PURPOSE: To assess the relationship between macular retinal thickness and volume and age, sex, and refractive error/axial length with spectral domain-optical coherence tomography (SD-OCT). METHODS: One randomly selected eye of 198 consecutive ophthalmically normal subjects (104 men, 94 women) between July 2008 and January 2009, with corrected visual acuities better than 20/30 were included in this cross-sectional study. Complete ophthalmic examination, axial length measurement with a laser interferometer, and macular cube 512 x 128 scan by SD-OCT were performed.
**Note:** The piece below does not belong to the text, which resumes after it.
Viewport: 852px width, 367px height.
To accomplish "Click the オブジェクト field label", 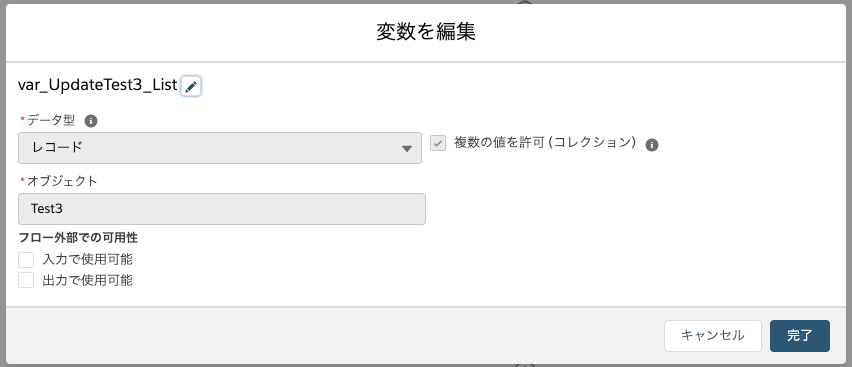I will point(62,182).
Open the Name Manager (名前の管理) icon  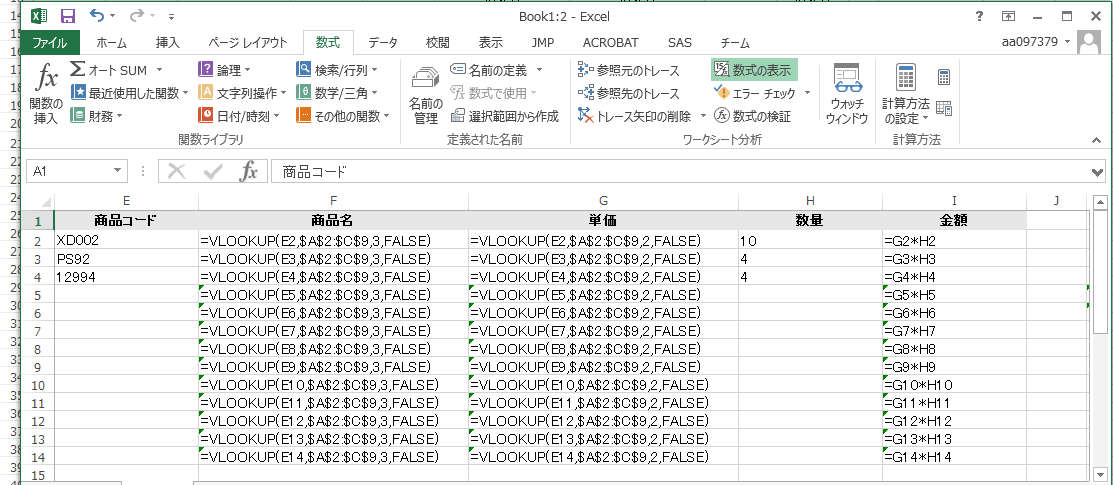tap(426, 94)
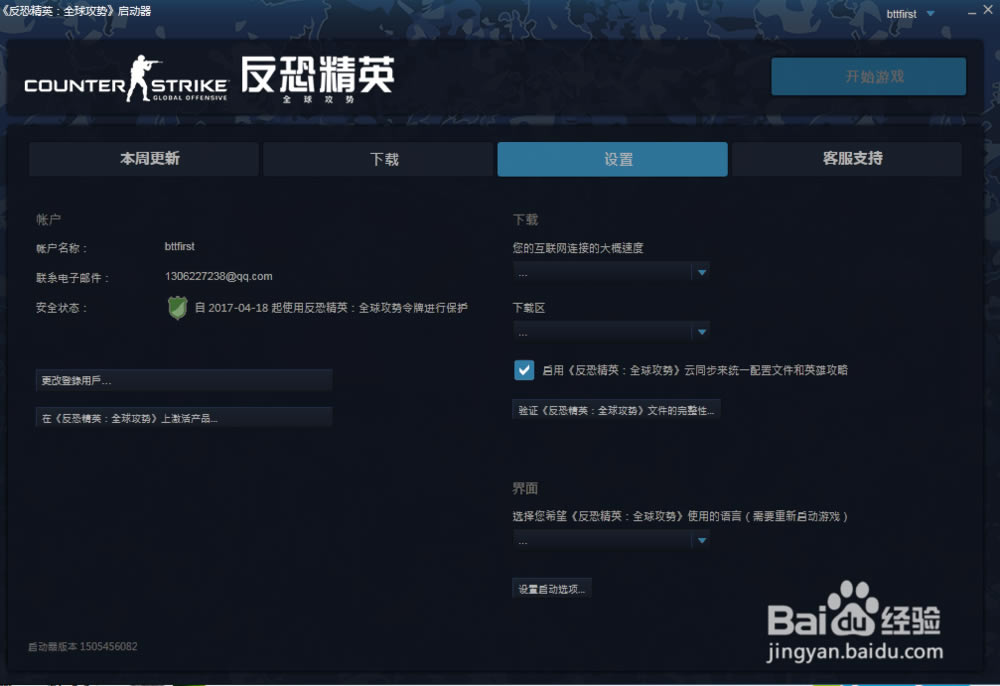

RESULTS: The mean age was 55.6 +/- 16.4 years (range, 17-83), average refractive error was -2.17 +/- 4.82 (range, -23.50-3.75), and average axial length was 24.73 +/- 1.98 mm (range, 21.52-32.51). The central subfield thickness, average inner macular thickness, and overall macular volume were significantly lower in the female subjects (partial correlation: P = 0.009, P = 0.027, and P = 0.042, respectively). As age increased, average inner macular thickness, average outer macular thickness, overall average macular thickness, and macular volume decreased significantly (partial correlation: P = 0.002, P = 0.002, P = 0.002, and P = 0.000, respectively). Refractive error had no significant influence in partial correlation analysis. Axial length correlated negatively with average outer macular thickness, overall average macular thickness, and macular volume (partial correlation: P = 0.006, P = 0.044, and P = 0.003, respectively). CONCLUSIONS: In normal subjects, SD-OCT showed that retinal thickness is related to age, sex, and axial length, with regional variations.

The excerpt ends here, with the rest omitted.